Vemos una de las primeras películas que se hicieron en los EEUU sobre el sida, "An early frost", que compramos la otra tarde en Berkana. Es una cinta hecha para la televisión con la dignidad de algunas de las películas hechas para ese medio y el aliciente de ver a la siempre maravillosa Gena Rowlands, a Ben Gazzara y a Sylvia Sidney en los papeles protagonistas. Son los padres y la abuela materna de Aidan Quinn, el joven, con todo un prometedor futuro por delante, al que le diagnostican el sida. En ella, con valentía y sin tapujos, se trata el tema de la homosexualidad y el del sida. No hay que olvidar que es una película de los primeros años ochenta, cuando ambos seguían siendo temas tabús. Más aún el del sida, me atrevería a decir. El joven, al serle diagnosticada la enfermedad, se tiene que enfrentar a sus padres para decirles las dos cosas: que es homosexual y que tiene sida. La reacción de los padres es bien diferente. La madre, comprensiva como la mayoría de las madres, enseguida se pone de su parte. La abuela materna, también. El padre, en principio, lo repudia. La primera reacción al oír su confesión es la de pegarle un puñetazo. Después, poco a poco, al ver la salvaje marginación que sufren los primeros afectados por esa enfermedad, se va mostrando más abierto, más tolerante, sin ponerse a la altura de la comprensión de las dos mujeres, su esposa y su suegra. La hermana, embarazada, también se muestra -al principio- reticente y huidiza, con temor a que ese hijo que está esperando pueda ser infectado sólo por estar en la misma habitación que él.
Hay una escena terrible. El joven, una noche, en casa de sus padres, sufre una importante recaída y llaman de inmediato al hospital. Vienen a recogerlo en ambulancia. Cuando los operarios que conducen la ambulancia descubren la enfermedad que sufre, se niegan en rotundo a llevarle y se marchan. Ahí es cuando el padre se despoja de todo prejuicio y lo lleva él mismo en su coche. Imagino, al ver esta escena, el infinito sufrimiento que provoca el rechazo, que todas esas personas, las primeras a las que les diagnosticaron la enfermedad, marginadas, desamparadas, solas... Imagino su final. Esa manera de morir rechazado por todo el mundo, incluso por sus propias familias. Y no puedo imaginar un final peor.

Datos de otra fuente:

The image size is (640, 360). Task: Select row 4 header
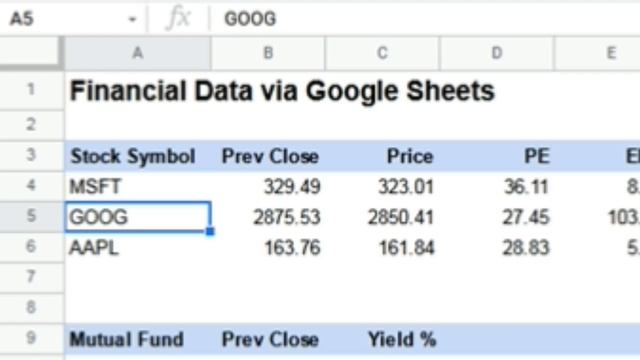[x=31, y=186]
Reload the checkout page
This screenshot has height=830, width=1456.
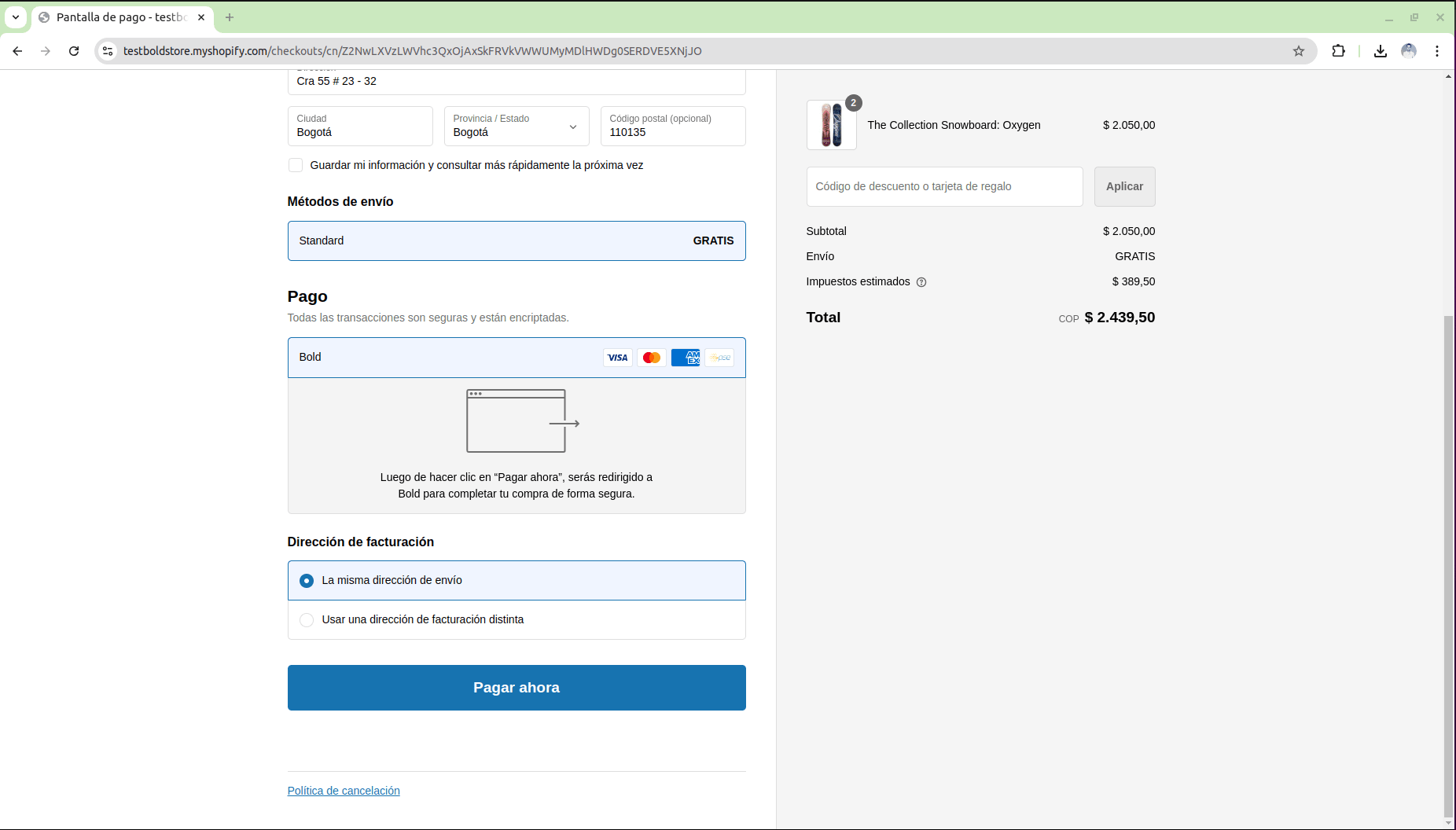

Leo, casi al mismo tiempo, un espléndido y reciente artículo que Antonio Muñoz Molina escribió en su blog sobre un amigo que se instaló en Nueva York, a finales de los setenta, huyendo de una familia ultrarreligiosa que lo había repudiado al enterarse de su homosexualidad. Y pienso, sí, en toda esa gente que tenía sueños, esperanzas, ilusiones, ganas de comerse el mundo. Y cómo -de una manera u otra- se fueron quedando en el camino. Pienso en toda esa gente que, al margen de las propias dificultades de la vida, tuvimos que añadir la de tener una sexualidad diferente a la de la mayoría. Y también pienso en muchas de esas madres, amigas, tías o abuelas de homosexuales que, ahora, tras la publicación de mi libro, se acercan para alabar -al margen de la literatura- mi valentía. Así lo dicen, textualmente, conscientes de lo que su pariente homosexual pudo haber sufrido también. (Me están contando muchas historias a este respecto: historias terribles de rechazo, de violencia por parte de los padres, de cierta rebeldía que inicialmente tenían sus protagonistas y que, con el cansancio acumulado, se fue apagando). Valentía, sí. Aún hoy expresar tu vida, como homosexual, en términos idénticos a los que lo haría un heterosexual es considerado una valentía. Supongo que el día en que no sea así, habremos logrado la mayoría de las expectativas. La película de la otra noche, pese a los veinticinco años transcurridos, me temo que tampoco se ha quedado demasiado anticuada.